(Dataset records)
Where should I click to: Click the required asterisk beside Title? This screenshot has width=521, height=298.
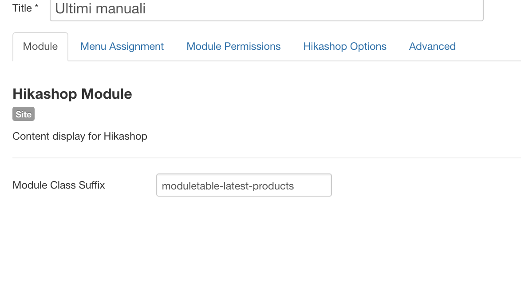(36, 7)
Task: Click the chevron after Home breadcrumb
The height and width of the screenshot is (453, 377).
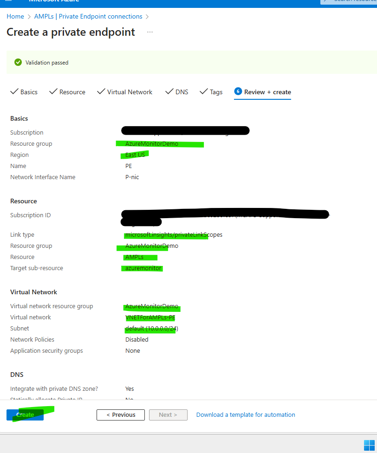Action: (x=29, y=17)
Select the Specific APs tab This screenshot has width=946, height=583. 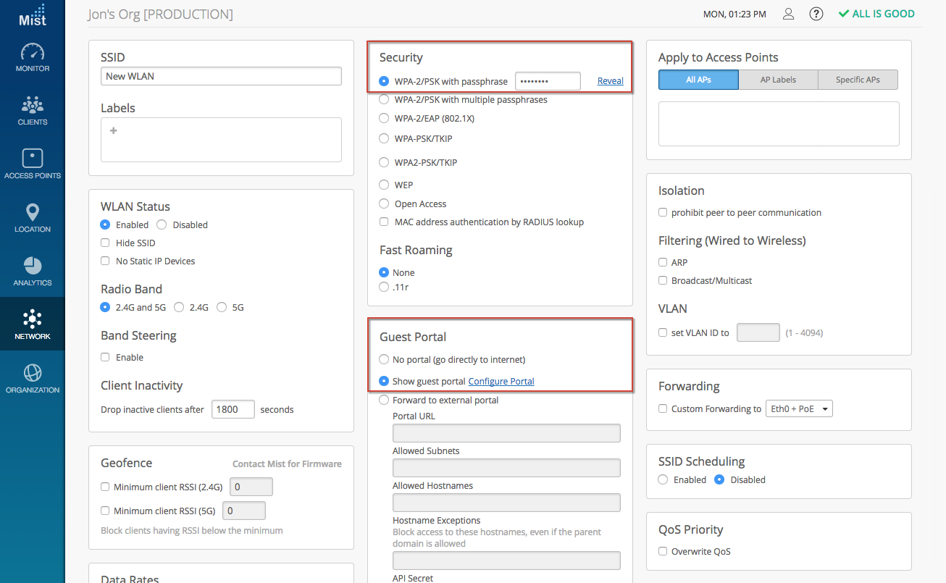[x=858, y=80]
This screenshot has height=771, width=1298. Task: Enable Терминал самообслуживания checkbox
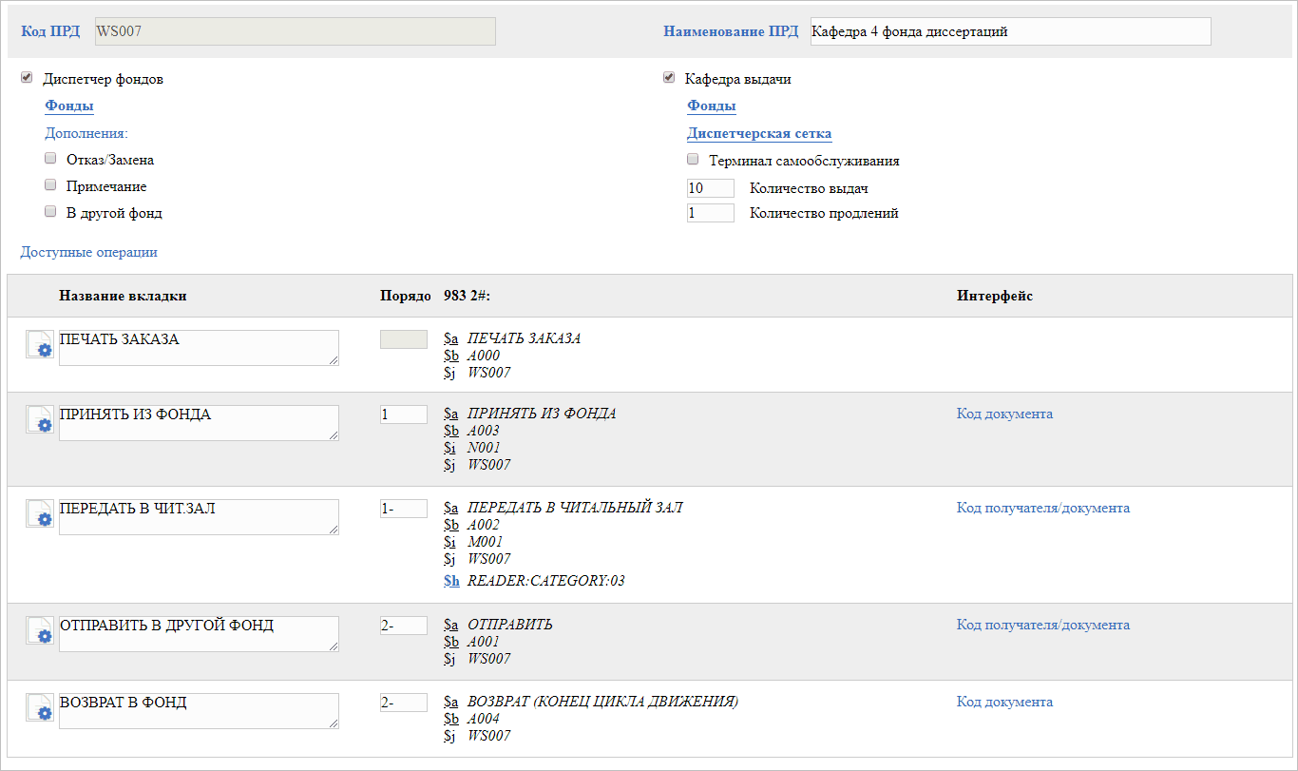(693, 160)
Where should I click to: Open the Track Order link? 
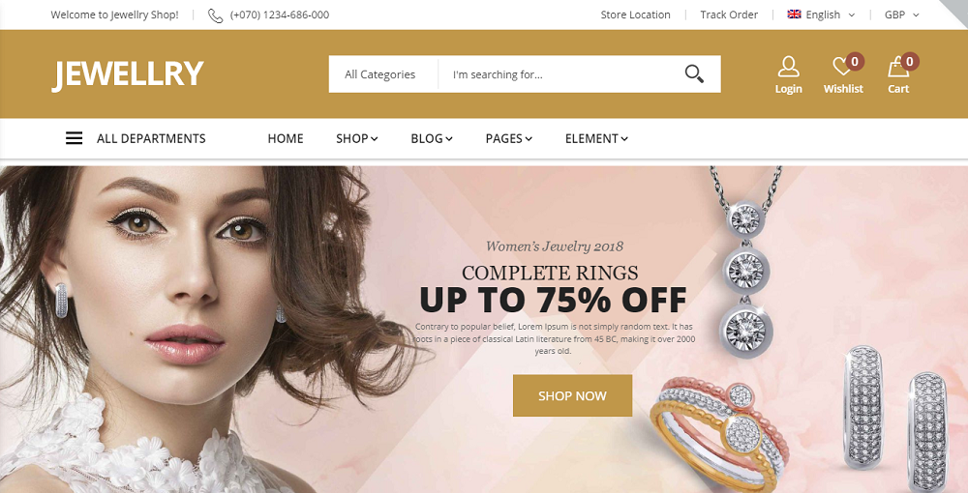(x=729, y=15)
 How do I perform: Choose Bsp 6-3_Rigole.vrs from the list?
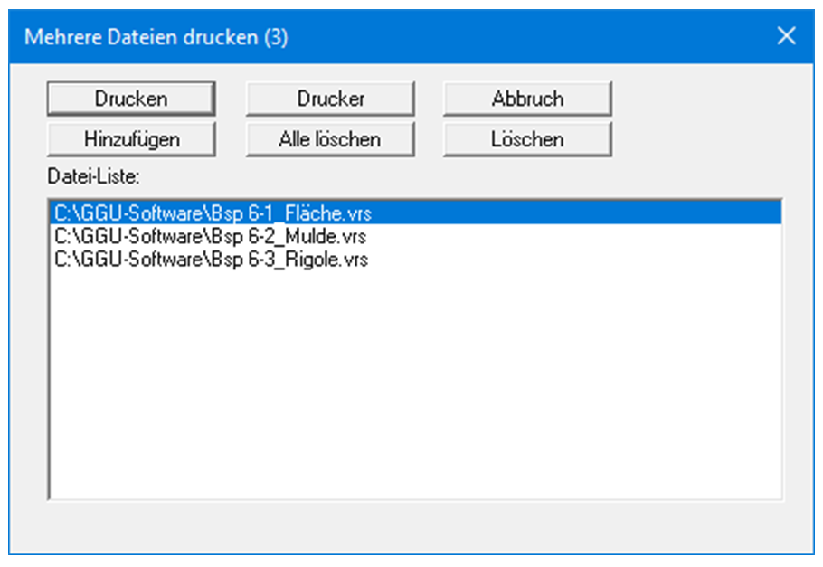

What is being asked. Pick up at the line containing "This screenshot has height=771, width=1298." and copy each line exactly until the data ends, including that last line; copy no pictures.

Exercise answer.
This screenshot has height=771, width=1298. Task: Enable Терминал самообслуживания checkbox
(693, 160)
Where should I click to: Open the Track Order link? 
(x=729, y=15)
 How do I perform: Choose Bsp 6-3_Rigole.vrs from the list?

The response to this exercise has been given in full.